The new regulation could eventually result in drivers unable to renew their road taxes and driving licences

By SHAZNI ONG / Pic By ISMAIL CHE RUS

ERRANT motorists can expect more severe punishments should they flout traffic rules following the takeover of the Automated Enforcement System (AES) by the Road Transportation Department (JPJ).

Transport Minister Anthony Loke said the new regulation would include compound and demerit system that could eventually result in drivers unable to renew their road taxes and driving licences.

The new rules, introduced under the AES, also known as the Automated Awareness Safety System (AWAS) takes effect on Sept 1.

Loke said drivers who committed speeding and beating traffic light offences can expect heavier jail terms and heftier fines.

He said in a statement that no exemption or deduction of compound payments will be entertained for summonses that are issued under the new system.

For instance, traffic offenders will be given a compound term for 60 days and with a compound rate of RM300, while being imposed demerit points when the fine is paid.

For traffic light offences, drivers of regular vehicles would face a deduction of four points, while commercial and bus operators would get a sixpoint deduction.

Repeat offenders who are blacklisted will be prevented from obtaining their road tax, as well as renewing their licences.

Apart from the stricter new rules, the AES also encompasses the enforcement of operations on 45 AWAS cameras, including 29 cameras for speeding offences and 16 cameras that are placed at traffic lights.

Loke said two additional locations will be installed with cameras and the ministry is in the process of obtaining approval from the local authorities.

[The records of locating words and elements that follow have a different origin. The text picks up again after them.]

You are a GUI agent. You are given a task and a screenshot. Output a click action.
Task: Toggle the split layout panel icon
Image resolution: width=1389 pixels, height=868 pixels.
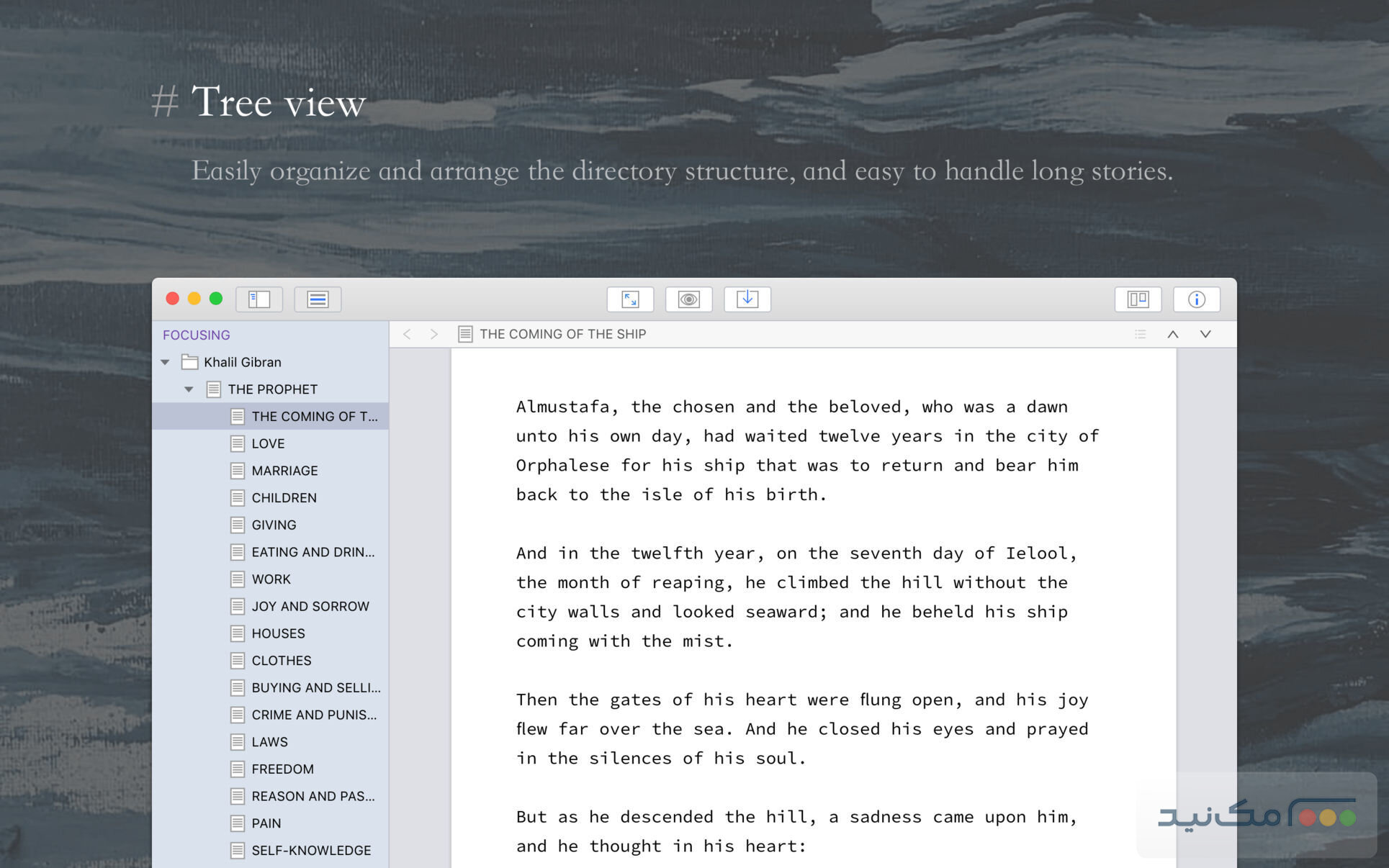(1138, 299)
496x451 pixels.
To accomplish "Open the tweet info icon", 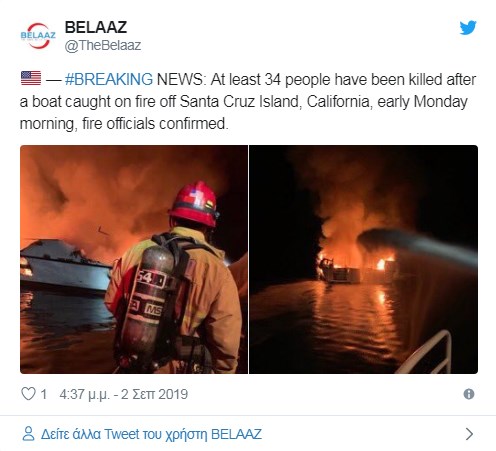I will tap(469, 394).
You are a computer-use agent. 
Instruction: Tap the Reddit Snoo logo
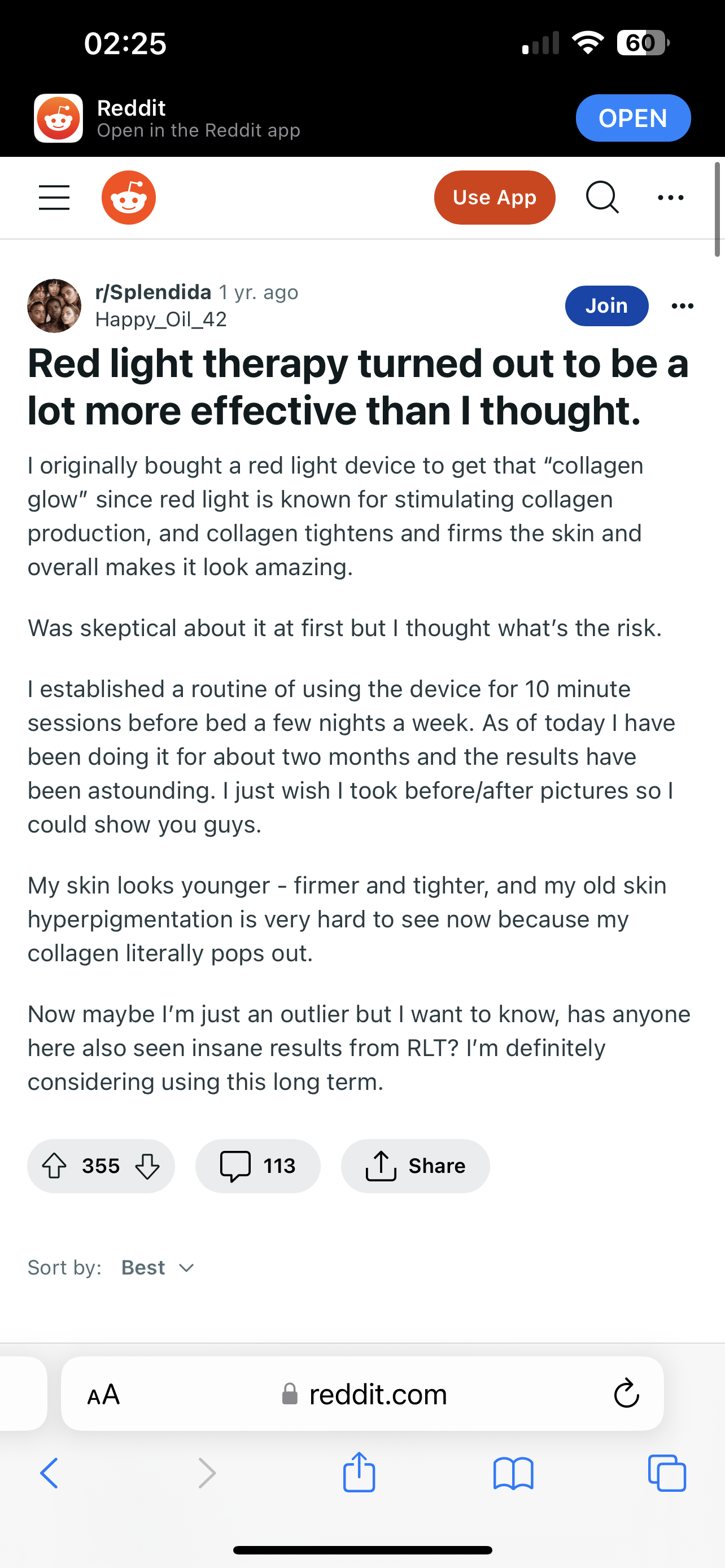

“I would also like to emphasise that the main purpose of the installations and enforcements of these AWAS cameras are to educate and safeguard drivers especially when they drive in the AWAS camera operation zones,” Loke said.

He added that the identified locations are accident prone areas and the government is looking at more locations should the need arises in the future.

To date, a total of 1,268 summonses have been issued since the operations took effect on Saturday.

Two weeks ago, Loke announced the cancellation of all summonses issued under the AES believed to be worth RM535 million before Sept 1 this year.

The decision is made based on the biased deal in the collection of summons by two private companies that did not bring any revenue back to the government.

There were some 3.1 million unpaid summonses, out of the 3.76 million summonses issued after 2012.

The takeover by JPJ drew some criticism, as it was deemed unfair for those who had paid their fines.

The two companies — ATES Sdn Bhd and Beta Tegap Sdn Bhd — which operated the system were paid RM16 for every summons issued, and were limited to 10 million summonses per year based on the agreement signed by the previous government in December 2011.

Ates and Beta Tegap were reported to have collected more than RM129 million.

Loke also revealed that in 2015, the previous government had instructed Armed Forces Fund Board (LTAT), through its subsidiary Irat Properties Sdn Bhd, to take over the two companies. LTAT paid RM555 million as compensation to the two companies.

LTAT since then said the government should repay the LTAT for all the money it used to take over the AES project from the two companies.